Гаранин даже приостановился от изумления:
— Что? Да ты откуда знаешь, дед?
— Дело нехитрое, мне положено. Леший я, — скучным голосом сказал мужичонка. — Слыхал, поди, про такую лесную разновидность биосферы?
Как всякий нормальный человек, Гаранин испытывал к сумасшедшим легкий брезгливый страх. А дедка он вроде бы вспомнил — кажется, тот работал сторожем на пятой площадке. То-то он знает про «Роланда». Разыгрывает?
— А на стройке я у тебя сроду не работал, — сказал тот.
Гаранину стало не по себе.
— Ну ладно, батя, будь, — сказал он торопливей, чем следовало. Шагнул прочь…
И остановился с маху.
Не было дороги, накатанной однопутной колеи с рубчиком нетронутой, поросшей травой земли посередине. Была глухая поляна, со всех сторон замкнутая непролазной тайгой и залитая серебряным лунным светом. Повсюду лежали четкие тени, и непонятно было, как Гаранин мог здесь оказаться.
Мужичок затрясся в хохоте:
— Ну ты скажи, до чего вы не меняетесь — по старинке я тебя в чащобу и завел, все, как при прадедах…
Страх был липким, подминающим. Гаранин не сомневался в своем рассудке и в том, что это происходит наяву, но дикая иррациональность происходящего не укладывалась в сознании — только что они шли по торной дороге, и вдруг пути не стало. Мистика. Бред.
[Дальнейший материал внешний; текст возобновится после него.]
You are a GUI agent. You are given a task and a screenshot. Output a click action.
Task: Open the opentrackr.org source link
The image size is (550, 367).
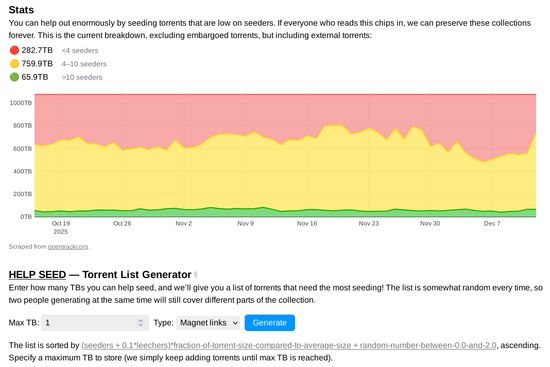(68, 247)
А старичок заходился хохотом в шаге от него, насквозь реальный, во плоти, пахнущий пыльной одеждой, махоркой и еще чем-то непонятным. Он вдруг оборвал смех, как проглотил, протянул короткую руку, сгреб Гаранина за полу куртки, и в балагуристом тенорке угловато проступили властные нотки:
— Ну пошли, что ли? Заждались нас…
Гаранин тренированно захватил эту непрошеную руку, повел на излом, еще секунда — и провел бы подсечку с болевым захватом, но земля под ногами словно превратилась в дым, дым растаял, и Гаранин, нелепо взмахнув руками, провалился куда-то вниз, упал на спину; всем телом, а больнее всего затылком, он стукнулся обо что-то жесткое, твердое, реальность ослепительно лопнула разрывом гранаты, темнота…
Зажмуренные глаза ощутили свет, тело — твердую гладкую поверхность, ничем не напоминающую землю. Открывать глаза Гаранин не спешил. Над ним переговаривались:
— Вы что, подстелить чего не могли? Ему вон памороки забило.
— Оклемается, чего там. А ты сам что, потише его не мог взять?
— Куда там тише — прыткий, в личность мне чуть не влепил. Вылитый сержант Пашка — помните, при Бирошке? Успел я, однако, калитку растворить…
— Водой его, что ли? Или махры в нос насыпать?
— Не, ресницы вон елозят. Очухался, что ему? Здоровый бык.
— Гостенек! — позвали требовательно. — Мигайки-то раствори, вставать пора!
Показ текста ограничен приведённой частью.